--- start Source document ---

You have a habit of burying living things well before their time.  I saw a cab yesterday in New York, in fact 100's of them but you told me that industry died.  You said not long ago that electric cars will dominate in 5 years, which everyone here knows is wrong.  In this instance you mixing delivery vs actual media creation. 

Google does not own the largest broadcast network, they don't own the internet.  YouTube sits on the internet, it is a destination.  Yes, they drive massive volume, but that is not where people are obtaining their news in masses, and certainly not at the age groups that matter at this point.

You are correct on the ad budget spend, but one should also look at the conversions of those spends which is highly enlightening.

Four years ago NYC taxi medallion was $1.3 million.  Today it is worth $241,000, a 15 year low.
Six years ago 13,000 NYC taxis and 0 Uber/lyft cars.  Today, 13,000 NYC taxis and 50,000 Uber/Lyft cars.

--- end Source document ---
--- start Given material ---

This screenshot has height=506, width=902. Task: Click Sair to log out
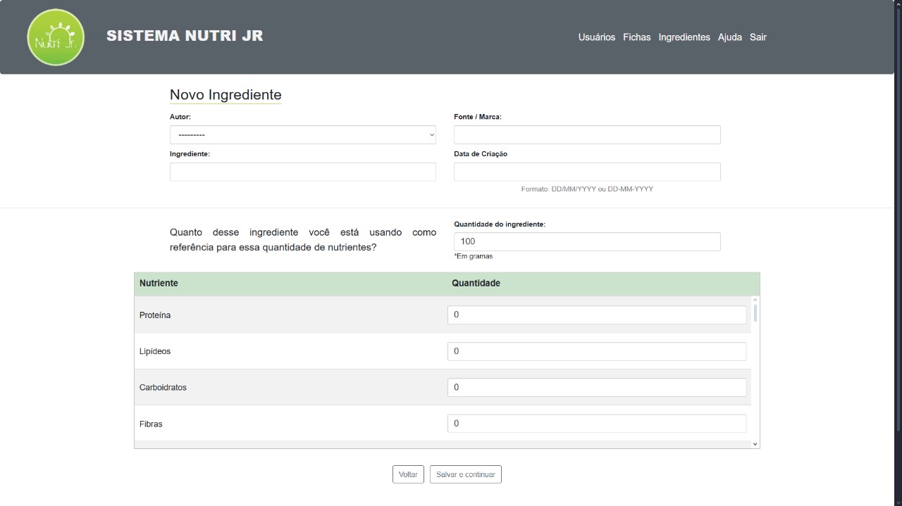click(x=758, y=37)
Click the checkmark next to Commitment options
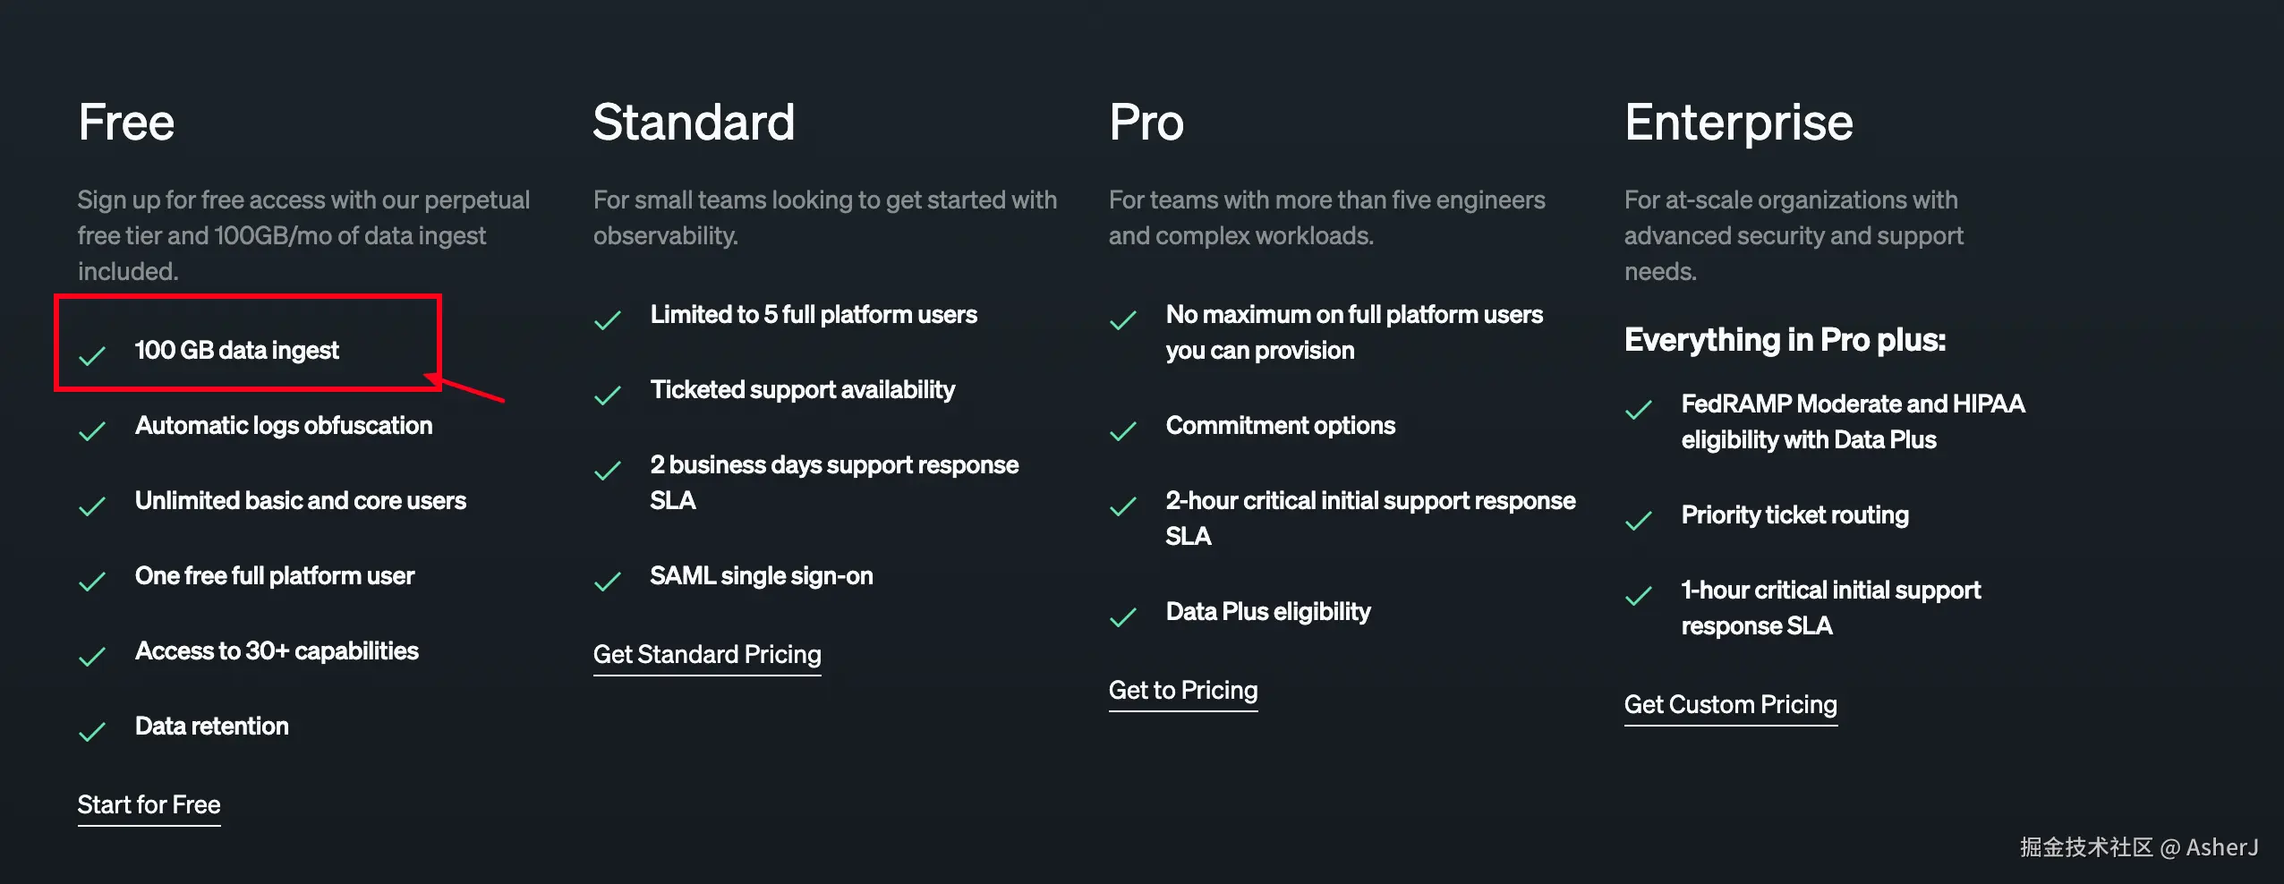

--- end Given material ---

Problems to solve:
[a] According to the comment on taxis and media, what was a NYC taxi medallion worth four years ago?
[b] Please set down, word for word, the part of the comment on taxis and media starting with "You have a habit" and going on through "actual media creation.".

Response list:
[a] $1.3 million.

[b]
You have a habit of burying living things well before their time.  I saw a cab yesterday in New York, in fact 100's of them but you told me that industry died.  You said not long ago that electric cars will dominate in 5 years, which everyone here knows is wrong.  In this instance you mixing delivery vs actual media creation.